50. For the last several meetings, I have been expressing concerns about the unacceptable growth sacrifice induced by a monetary policy that is excessively restrictive. The majority of the MPC however do not share this concern, perhaps because they think that the Indian economy is already growing at close to its potential growth rate. I think that such a view reflects (a) an unwarranted pessimism about the growth potential of the economy and (b) an overly sanguine expectation about growth in ensuing quarters. I disagree with both prongs of this assessment.

51. Multiple policy measures during the last few years including digitalization, tax reforms, and a step up in infrastructure investment have in my view boosted the potential growth rate of the Indian economy to at least 8 per cent. A confluence of demographic and economic factors present India with a rare opportunity to accelerate its growth over the next decade or more. It is one of the tasks of monetary policy to ensure that this opportunity is not squandered by excessively high real interest rates. In this context it is depressing that India's projected growth rates for 2024-25 and 2025-26 (despite being among the highest growth rates of any large economy in the world), are significantly lower than the potential growth rate of the Indian economy, and also well below what is needed at the current stage of our demographic transition to meet the aspirations of the new entrants into the workforce.

52. At the same time, the majority of the MPC is, in my view, too sanguine about growth in ensuing quarters. Data from various RBI surveys show multiple early warning signals that growth may be already slowing down. Expectations of robust growth depend heavily on an expectation that private capital investment will pick up soon. However, we have been hoping for this revival for many quarters now, and hope is not a strategy.
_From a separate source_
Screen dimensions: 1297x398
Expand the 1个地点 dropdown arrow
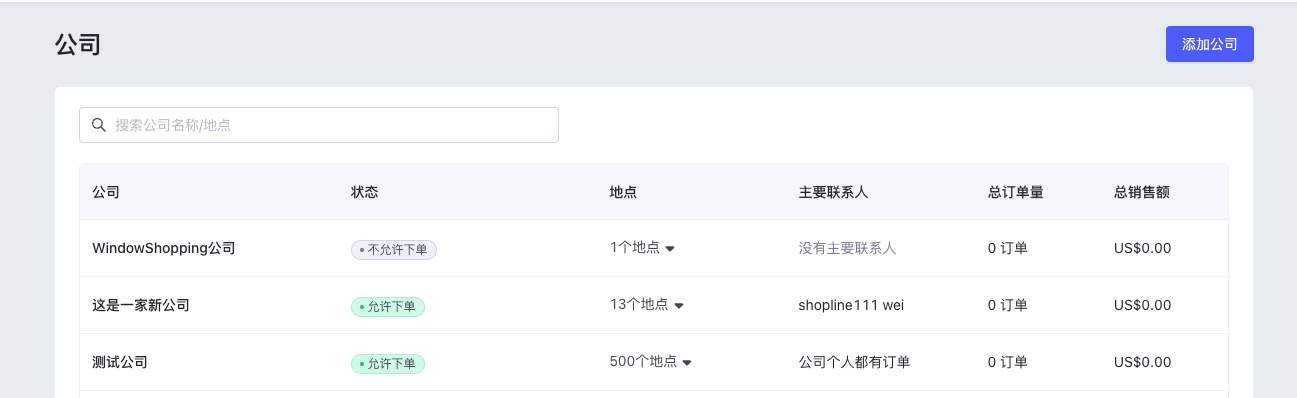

53. The RBI's projections show inflation bouncing up and down from quarter to quarter, but the trend line is clearly downward, and the projected inflation for the first quarter of 2025-26 is 4.4 per cent. On a forward looking basis, the current repo rate of 6.5 per cent translates into a real rate of 2.1 per cent. This is well above what is needed to drive inflation to the target of 4 per cent. It is true that disinflation has been protracted, and therefore restrictive monetary policy has to be maintained for a few more quarters. But a real interest rate of 1.5 per cent is sufficiently restrictive in this environment. This means that a reduction of over 50 basis points in the repo rate is needed within a short span of time, but it makes sense to move cautiously in this direction. I therefore vote to reduce the repo rate by 25 basis points, and to change the stance to neutral.
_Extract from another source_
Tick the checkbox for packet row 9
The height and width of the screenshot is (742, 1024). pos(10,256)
Statement by Dr. Rajiv Ranjan

54. Since the last monetary policy committee meeting, risks to the global economic outlook have increased, while the domestic economy continue to exhibit resilience. Domestically, risks to inflation are higher than risks to growth at the margin. Let me elaborate on each of these.

55. Even though Q1:2024-25 growth projections have been slightly revised downwards, I am now more confident of overall growth holding up in 2024-25 mainly on three counts. First, consumption, which was lagging during 2023-24 will recover in the current year led by rural consumption on the back of better progress of the monsoon, higher sowing and moderating inflation. Higher FMCG sales in the rural areas during the last two quarters bears testimony to this trend. Second, the Union Budget 2024-25 is growth positive with provisions for higher capital and revenue expenditure. Capital expenditure is budgeted to grow by 17.1 per cent (on top of 28.2 per cent in 2023-24), while revenue expenditure excluding interest payments and subsidies is budgeted to grow by 7.4 per cent (1.2 per cent last year) with an absolute increase of about ₹82,244 crore from the Interim Budget estimates. Fiscal consolidation via higher receipts and medium-term debt reduction path as envisaged in the budget will be growth positive in the long run.5 Third, investment activity is picking up as witnessed from improving capacity utilisation, pick up in investment intentions, and continued buoyancy in steel consumption and capital goods imports. Strong FDI flows at the start of the year are also positive from capex cycle viewpoint. Thus, the growth of the Indian economy is likely to be sustained by all growth drivers working in tandem. The large divergence between gross value added (GVA) and GDP growth is expected to narrow down substantially in the current fiscal as central government subsidies are budgeted to contract moderately compared to a large contraction seen in the previous year.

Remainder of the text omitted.